Depois de seis anos no Rio de Janeiro — a vida passa rápido — e quatro endereços diferentes, hoje moro em uma rua calma no meio de Copacabana. Parece impossível, ainda mais sendo na altura do posto 5, tradicional ponto de muvuca, mas é verdade. É uma rua que, embora com trânsito e servindo de caminho para outros caminhos, tem uma rotina de bairro, pessoas sem pressa e um passarinho desgarrado que canta todas as manhãs. É um só, já o vi batendo na nossa janela, sempre o mesmo e na mesma hora. Compramos um bebedouro de passarinho para ele, daqueles enfeitados com uma flor de plástico feia, mas ele ignorou.
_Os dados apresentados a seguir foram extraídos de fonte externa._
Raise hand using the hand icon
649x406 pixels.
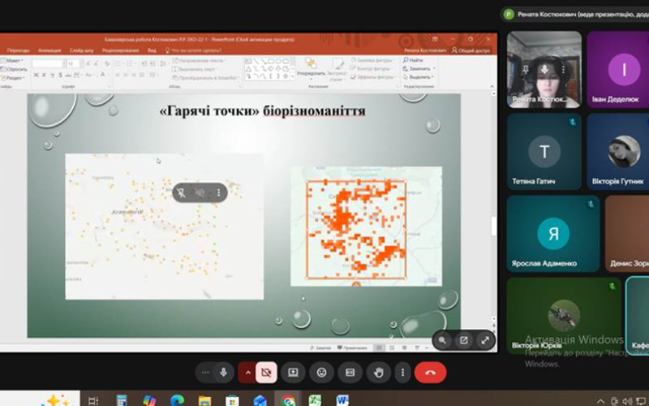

Aparece só para bicar o vidro e vai embora.
Copacabana é um bairro de pessoas de mais idade, muitas, e bebês, incontáveis. Não se pode caminhar rápido nas calçadas, é preciso respeitar a velocidade das velhinhas e dos velhinhos com seus passos curtos, quase sempre de bengala ou andador. Engraçado quando elas e eles cruzam com os bebezinhos que mal arriscam as primeiras passadas, as fraldas servindo de amortecedor para os tombos de bunda que levam a todo instante. É inevitável que se olhem. E como são parecidos os olhares, mistura de curiosidade com reconhecimento. Pelo lado de dentro, são praticamente iguais.
Nunca pensei tanto em um bicho para chamar de meu quanto nesses meses aqui no bairro.
Outro capítulo importante: a cachorrada. Difícil o apartamento que não tenha mais de um. Amor, companhia, proteção, diversão, exercício. Nunca pensei tanto em um bicho para chamar de meu quanto nesses meses aqui no bairro. Mas nem só de animaizinhos adoráveis se faz essa minicidade. Não se pode falar de Copacabana sem lembrar delas, as baratas.
Tenho escapado com competência das baratas de Copacabana. Muito mais que vista, espaço ou região, procurei meu apartamento atual pelo critério: baratas. Ele precisava ser claro e imaculado e sem mocós de onde elas pudessem brotar, porque as baratas estão em todos os lugares de Copacabana. Até no Carnaval. Milhares de pessoas nos bloquinhos e uma delas subiu pela perna do meu filho. Se fosse comigo, enfartava. De noite, na rua, chinelão no pé, é bom cuidar para não pisar em uma. Até agora, tudo bem. Não recebi nenhuma visita indesejada no meu bunker.
Talvez o que mais tire a paciência de uma egressa dos pampas em Copacabana seja o momento de ir ao supermercado. Com a contaminação da água oferecida à população, resultado do descaso e da corrupção de várias administrações cariocas, ir ao supermercado tornou-se uma tarefa diária. Agora está melhorando, mas até bem pouco era preciso buscar galões para tudo, de escovar os dentes até cozinhar. Sim, daria para pedir entrega, o problema é nunca estar em casa para receber a encomenda.
Pelos corredores de um supermercado do Rio não passam um senhor de ancas largas e uma senhora com um cestinho, e vice-versa. Mal cabe uma pessoa média. Prateleiras atoladas, mas com pouca variedade. Tudo pela hora da morte. E, para pagar, filas que lembram as dos supermercados de praia, dezenas de pessoas e poucos caixas — até nos horários de mais movimento. Coitados dos funcionários. Na minha próxima ida ao Sul não vou à Orla, ao saudoso Theatro São Pedro nem à casa dos meus parentes. Vou me espraiar em um hipermercado.
Tudo isso junto e misturado, morar em Copacabana tem sido, talvez, minha melhor experiência. Esqueci de dizer que o metrô fica ao lado de casa, popular mão na roda — ou nos trilhos? — para uma vida sem carro. Pena que Porto Alegre esteja tão longe de um. A praia, ainda que com os alertas de poluição, e sempre lotada, é um respiro para os olhos e a alma. Ajuda muito o fato de o meu filho agora morar no Rio. Incrível como a nossa cidade é onde estão nossos maiores afetos. Pela primeira vez nesses seis anos, sinto que tenho alguma raiz aqui. Falando nisso: e tu, maridão, vens quando?